Auteur : Sunday Vanille

Titre : Rendez-vous avec mon fils

Disclaimer : merci JKR d'avoir inventé Neville :)

Personnages utilisés : Alice Londubat essentiellement, Neville, Frank et Augusta ensuite et évocation de plusieurs membres de l'Ordre du Phénix, i.e Marlène McKinnon, Gideon et Fabian Prewett, Dorcas Meadowes, Edgar Bones, Lily, James & Harry Potter.

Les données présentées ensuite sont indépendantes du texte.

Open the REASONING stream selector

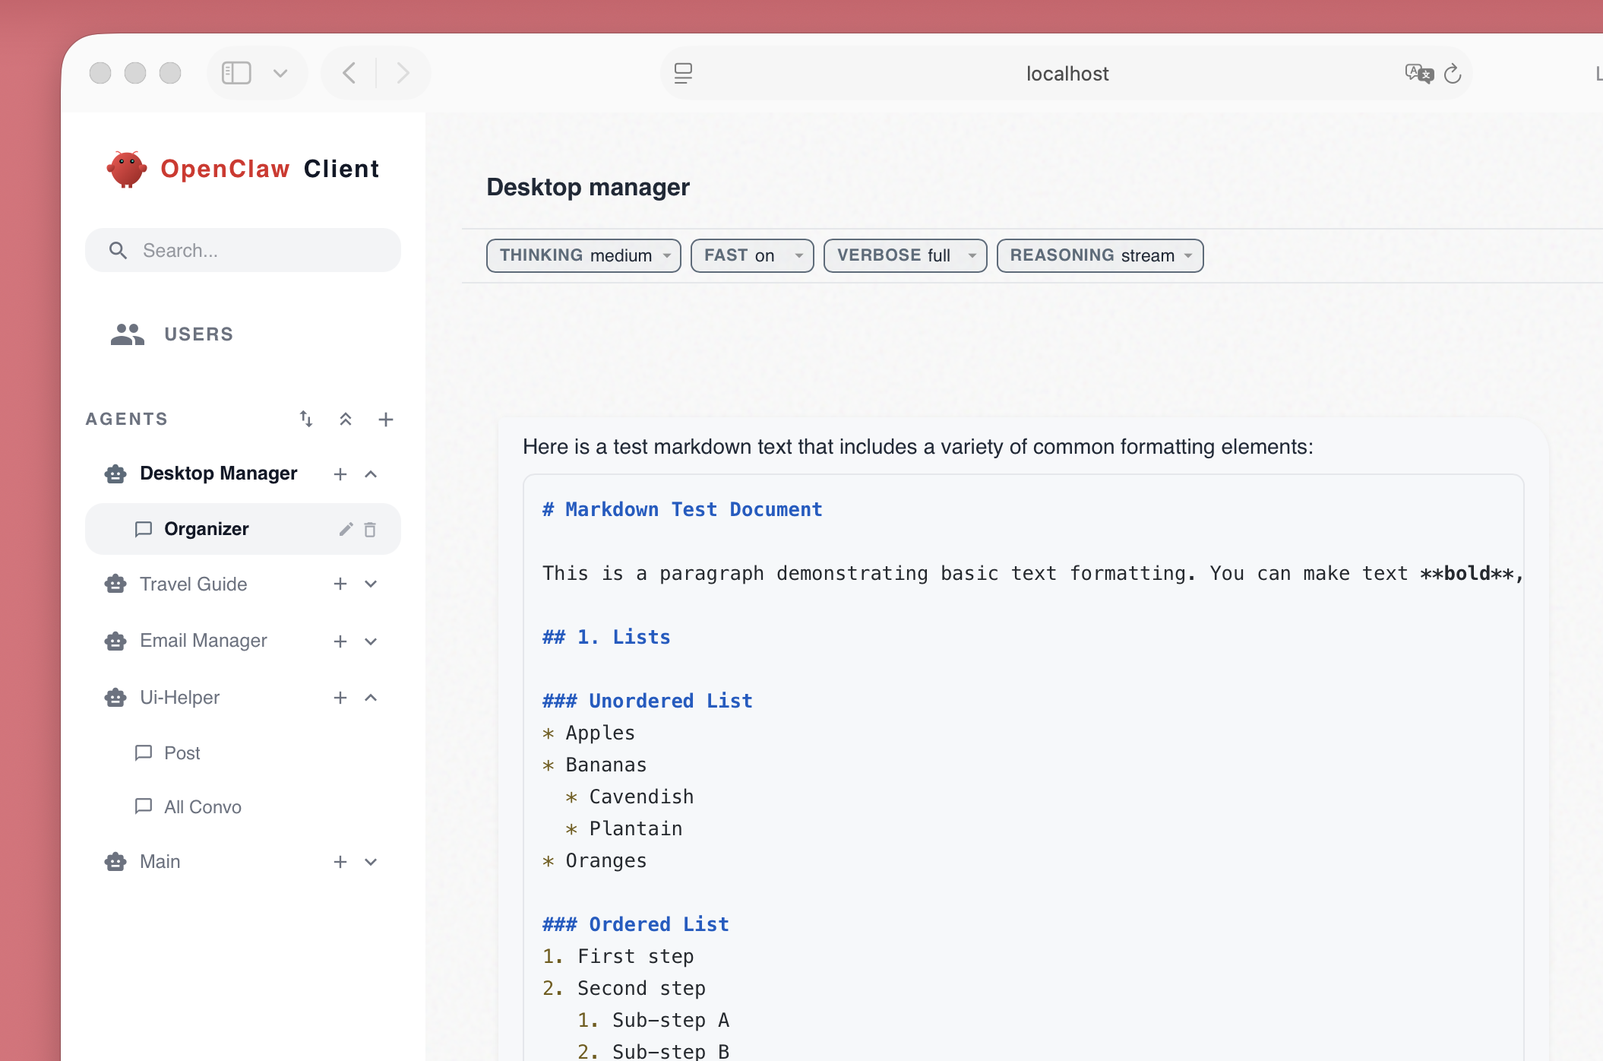tap(1099, 255)
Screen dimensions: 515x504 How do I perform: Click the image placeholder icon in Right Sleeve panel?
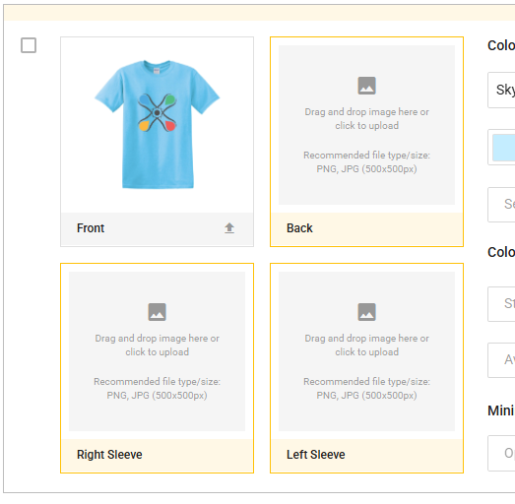[157, 312]
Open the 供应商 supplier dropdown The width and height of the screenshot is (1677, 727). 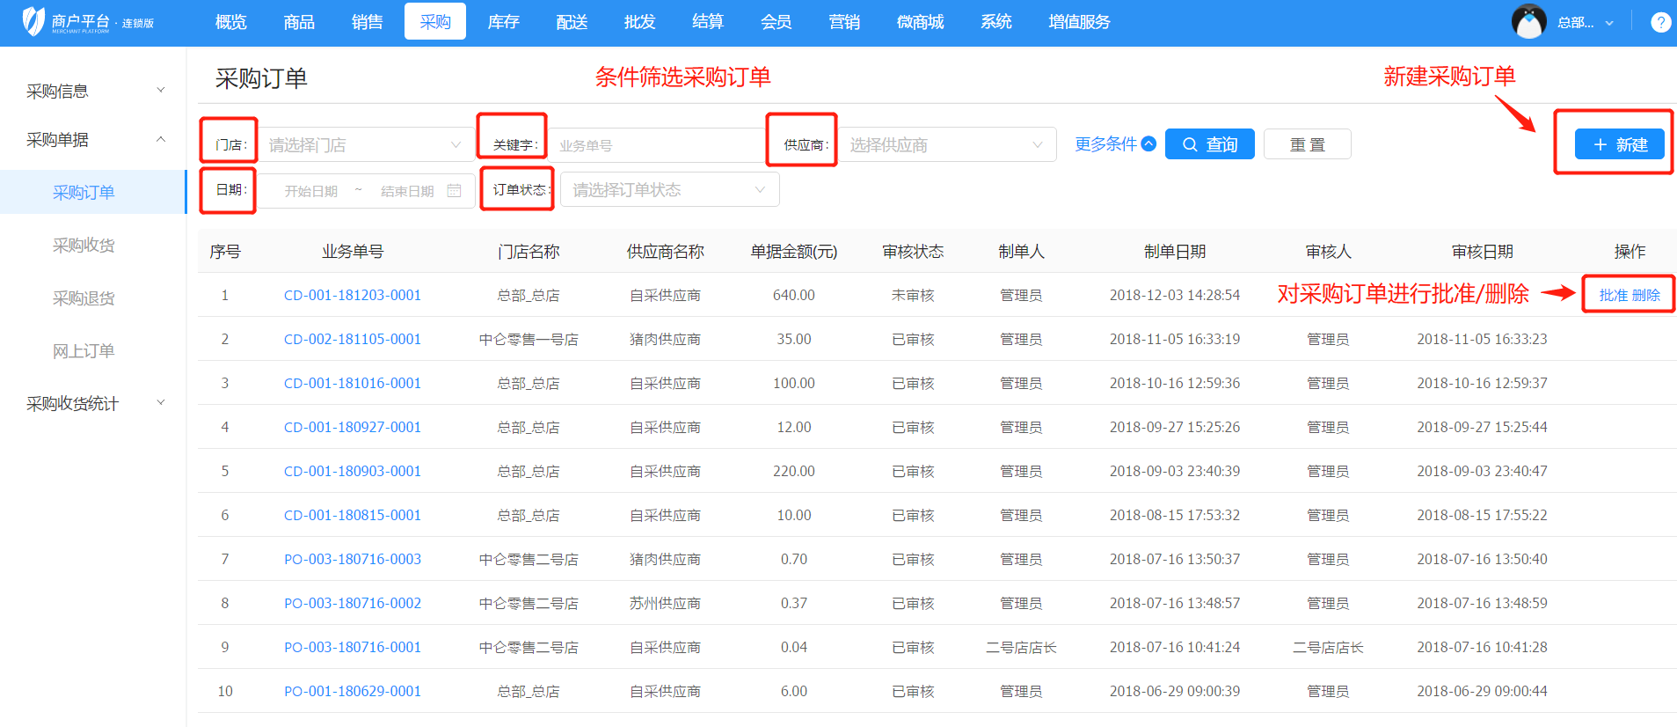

Note de l'auteur : Tss. Tss. Tss. Sérieusement, je rêve d'écrire sur Alice & Frank, juste sur Alice & Frank mais vraiment, vraiment, à chaque fois, Neville pointe le bout de son nez et s'installe tranquillement avant même que je lui en donne l'autorisation. Donc mes envies d'Alice & de Frank amoureux et heureux ont fait place à une petite introspection maternelle. Un jour, j'y arriverais, n'est-ce pas ?

Par ailleurs, les trois OS sont interdépendants mais finalement, se sont suivis sans que j'y fasse vraiment gaffe et donc je les poste en une fois. Ils ont été écris pour la nuit du FoF, une heure, un thème (en décalé, cela dit) et chaque thème est précisé sous le titre. Bonne lecture !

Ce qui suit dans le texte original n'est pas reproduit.